Stored items:
┄┄┄┄┄┄┄┄┄┄

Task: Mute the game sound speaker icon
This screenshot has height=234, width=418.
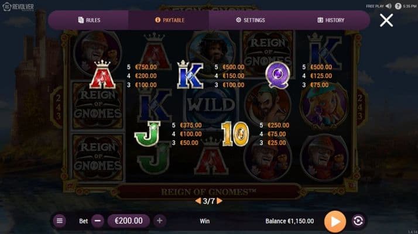Action: (389, 6)
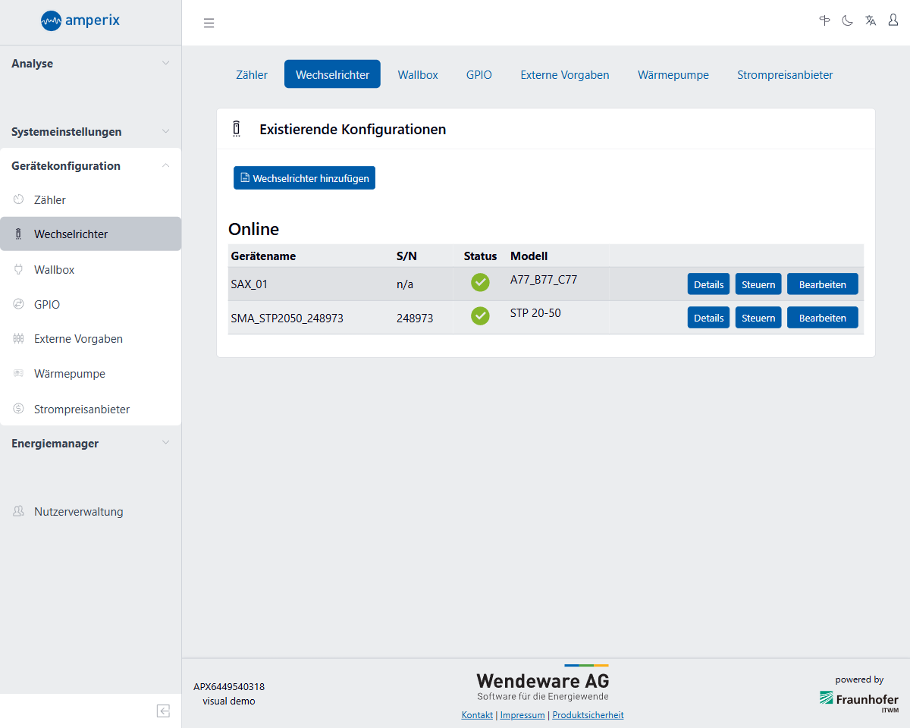Click the hamburger menu icon
This screenshot has height=728, width=910.
coord(209,23)
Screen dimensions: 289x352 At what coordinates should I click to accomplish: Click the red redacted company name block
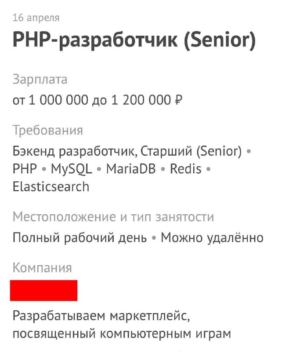(x=43, y=290)
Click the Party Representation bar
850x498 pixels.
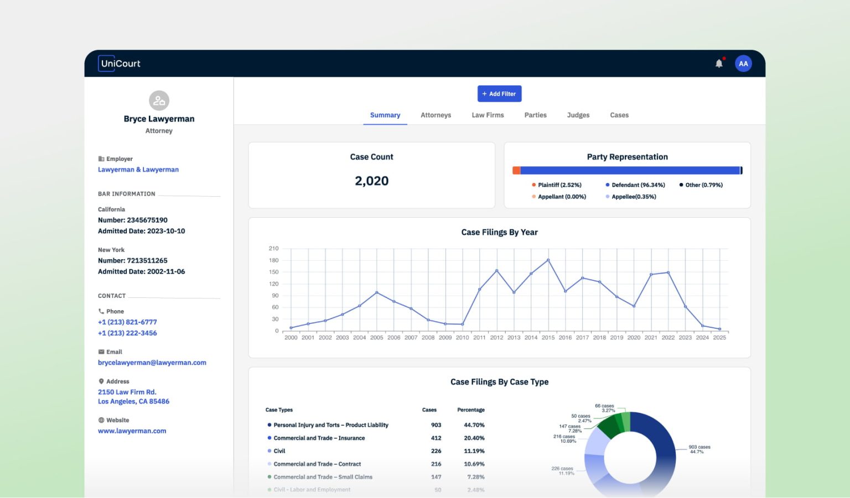pyautogui.click(x=628, y=170)

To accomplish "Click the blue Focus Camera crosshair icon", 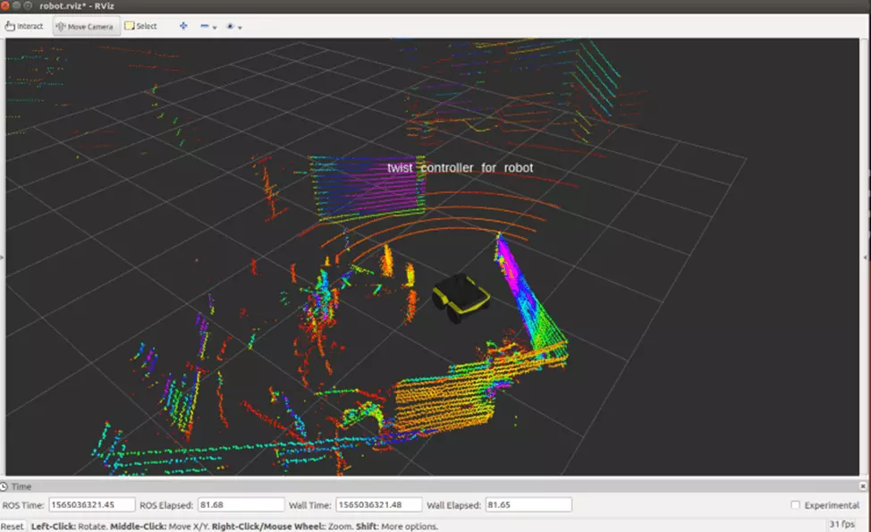I will click(x=183, y=26).
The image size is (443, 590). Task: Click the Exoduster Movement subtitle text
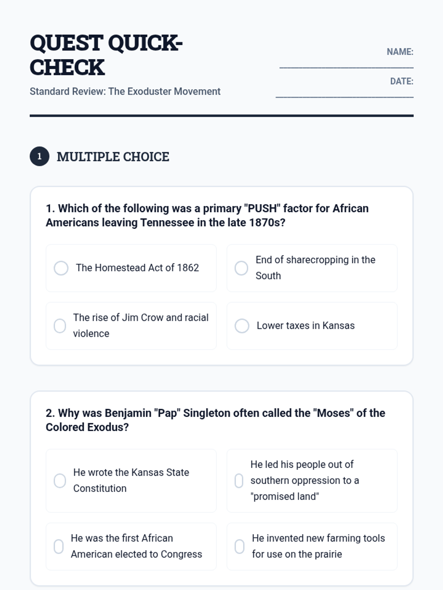125,91
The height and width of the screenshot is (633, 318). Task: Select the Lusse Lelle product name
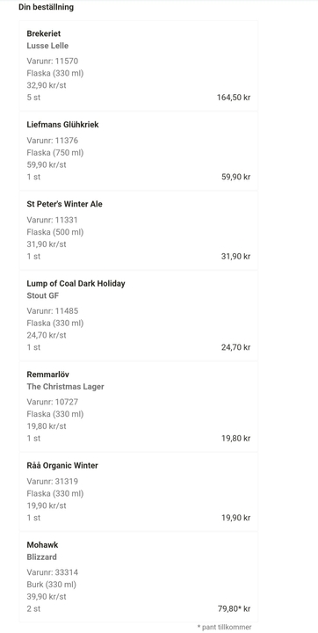[47, 46]
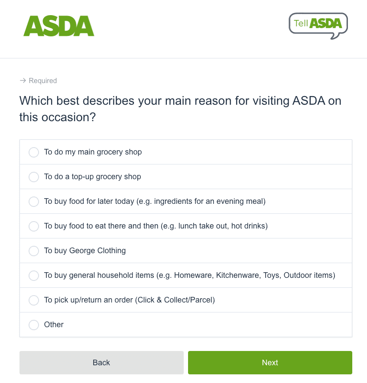
Task: Click the main reason question heading
Action: 180,109
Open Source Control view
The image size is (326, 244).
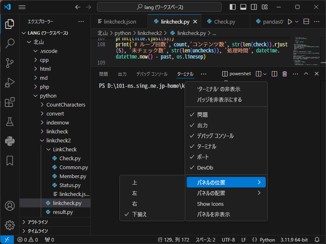(10, 63)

┄┄┄┄┄┄┄┄┄┄

Only the lines from the one containing "The height and" through the last line of the records above should be repeated, exactly and without pictures.

The height and width of the screenshot is (633, 318). Task: Select the Lusse Lelle product name
[47, 46]
Task: Click the main reason question heading
Action: 180,109
Open Source Control view
The image size is (326, 244).
(10, 63)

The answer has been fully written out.